Lifting the mask
This initial article by Edward Snowden for his new letter may be of interest to subscribers. Here is a section:
One history of the Internet — and I'd argue a rather significant one — is the history of the individual's disempowerment, as governments and businesses both sought to monitor and profit from what had fundamentally been a user-to-user or peer-to-peer relationship. The result was the centralization and consolidation of the Internet — the true y2k tragedy. This tragedy unfolded in stages, a gradual infringement of rights: users had to first be made transparent to their internet service providers, and then they were made transparent to the internet services they used, and finally they were made transparent to one another. The intimate linking of users' online personas with their offline legal identity was an iniquitous squandering of liberty and technology that has resulted in today's atmosphere of accountability for the citizen and impunity for the state. Gone were the days of self-reinvention, imagination, and flexibility, and a new era emerged — a new eternal era — where our pasts were held against us. Forever.
Everything we do now lasts forever... The Internet's synonymizing of digital presence and physical existence ensures fidelity to memory, identitarian consistency, and ideological conformity. Be honest: if one of your opinions provokes the hordes on social media, you're less likely to ditch your account and start a new one than you are to apologize and grovel, or dig in and harden yourself ideologically. Neither of those "solutions" is one that fosters change, or intellectual and emotional growth.
The forced identicality of online and offline lives, and the permanency of the Internet's record, augur against forgiveness, and advise against all mercy. Technological omniscence, and the ease of accessibility, promulgate a climate of censorship that in the so-called free world instantiates as self-censorship: people are afraid to speak and so they speak the party's words... or people are afraid to speak and so they speak no words at all...
Even the most ardent practitioners of cancel culture — which I've always read as an imperative: Cancel culture! — must admit that cancellation is a form of surveillance borne of the same technological capacities used to oppress the vulnerable by patriachal, racist, and downright unkind governments the world over. The intents and outcomes might be different — cancelled people are not sent to camps — but the modus is the same: a constant monitoring, and a rush to judgment.
Censorship is not something I thought I would ever write about and yet today we are surrounded by it. It is not so much that the law has changed, but that we find ourselves in a position where speaking one’s mind comes with consequences that can stretch into a lifetime. Most people’s default is to play along to get along so self-censorship is an easy answer. That’s a challenge and it is not easily overcome.

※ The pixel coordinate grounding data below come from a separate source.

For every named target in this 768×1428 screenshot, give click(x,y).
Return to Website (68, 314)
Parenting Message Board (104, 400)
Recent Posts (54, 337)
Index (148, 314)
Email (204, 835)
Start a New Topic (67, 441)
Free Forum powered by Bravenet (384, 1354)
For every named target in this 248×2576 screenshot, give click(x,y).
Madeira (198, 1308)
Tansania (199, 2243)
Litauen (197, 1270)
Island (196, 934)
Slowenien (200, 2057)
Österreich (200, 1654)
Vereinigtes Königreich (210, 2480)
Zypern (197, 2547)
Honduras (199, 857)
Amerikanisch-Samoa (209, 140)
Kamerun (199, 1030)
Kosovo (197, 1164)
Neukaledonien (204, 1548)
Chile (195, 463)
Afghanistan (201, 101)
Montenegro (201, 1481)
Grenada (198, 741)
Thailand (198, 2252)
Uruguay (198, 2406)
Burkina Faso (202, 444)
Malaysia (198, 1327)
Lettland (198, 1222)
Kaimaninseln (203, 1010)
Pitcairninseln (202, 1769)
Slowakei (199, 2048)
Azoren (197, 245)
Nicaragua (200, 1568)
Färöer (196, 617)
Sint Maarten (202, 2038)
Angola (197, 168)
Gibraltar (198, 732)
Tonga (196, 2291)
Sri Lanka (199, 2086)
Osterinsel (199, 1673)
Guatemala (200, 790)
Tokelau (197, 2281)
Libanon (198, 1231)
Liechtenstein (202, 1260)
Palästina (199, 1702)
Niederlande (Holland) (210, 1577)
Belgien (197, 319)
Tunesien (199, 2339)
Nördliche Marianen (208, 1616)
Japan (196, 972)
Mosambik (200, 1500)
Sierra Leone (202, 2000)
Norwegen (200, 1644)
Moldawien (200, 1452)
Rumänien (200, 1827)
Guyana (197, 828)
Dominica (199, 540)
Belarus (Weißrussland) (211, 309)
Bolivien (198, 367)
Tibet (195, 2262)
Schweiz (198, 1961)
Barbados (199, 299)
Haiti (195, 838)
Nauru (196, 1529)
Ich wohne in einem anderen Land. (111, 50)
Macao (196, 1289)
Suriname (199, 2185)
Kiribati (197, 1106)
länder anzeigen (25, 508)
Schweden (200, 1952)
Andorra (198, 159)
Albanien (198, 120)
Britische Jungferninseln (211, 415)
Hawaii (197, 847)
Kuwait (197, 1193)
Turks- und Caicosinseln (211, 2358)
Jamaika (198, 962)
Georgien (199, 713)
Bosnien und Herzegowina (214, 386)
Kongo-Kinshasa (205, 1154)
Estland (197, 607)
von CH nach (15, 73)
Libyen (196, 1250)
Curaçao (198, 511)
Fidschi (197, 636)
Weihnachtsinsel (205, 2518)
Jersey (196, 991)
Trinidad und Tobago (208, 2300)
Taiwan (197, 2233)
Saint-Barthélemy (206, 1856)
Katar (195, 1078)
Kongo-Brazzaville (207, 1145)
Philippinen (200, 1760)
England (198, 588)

The chasm between tribes who believe in the rightness of their opposite positions is a recipe for continued political polarisation. Politicians continue to contort themselves so they can appeal both to the fringe and the core, so they can win elections.
Ultimately, the answer includes spending more and more on crowd pleasing measures. The biggest hangover of the pandemic is that demand for more social programs has risen significantly. Student loan reform/forgiveness is a growing cause celebre in the USA, but higher unemployment benefits and higher wage demands are also on the march.
Meanwhile, the enemies of free speech are thriving in an environment where we censor ourselves from speaking out. We seem to spend more time agonising over the civil rights of extraordinarily small minorities than the deep concerted efforts of Russia and China to overthrow liberal democracy.
After the Fed came out a little more hawkish than anticipated yesterday, the question of how willing central bankers are to endorse modern monetary theory is at least worth considering. I just don’t believe they have the stomach to challenge the political imperative.
There is only so far yields can rise before they start having a material effect on stock market performance. That’s not an issue at present because Treasury yields still have a sequence of lower rally highs despite yesterday’s pop on the upside.
The question I ask myself is whether the yield curve spread expansion is over? 2020 was a very artificial situation and we are going back to normal. Many of the credit market warning signals have been reset and financial conditions are still very liquid.
Historically, the spread between the 10-year and 3-month has been very cyclical. The Russian debt default, the Asian financial crisis and failure of Long-Term Capital Management were major causes for concern in the mid-1990s and ensured interest rates stayed lower for longer. That helped propel valuations to extraordinary heights and lengthened the time before the cyclical upswing in the yield curve occurred. If the pandemic was this generation’s late 1990s crisis, the big bubble phase is still in front of us despite near-term scope for some additional consolidation.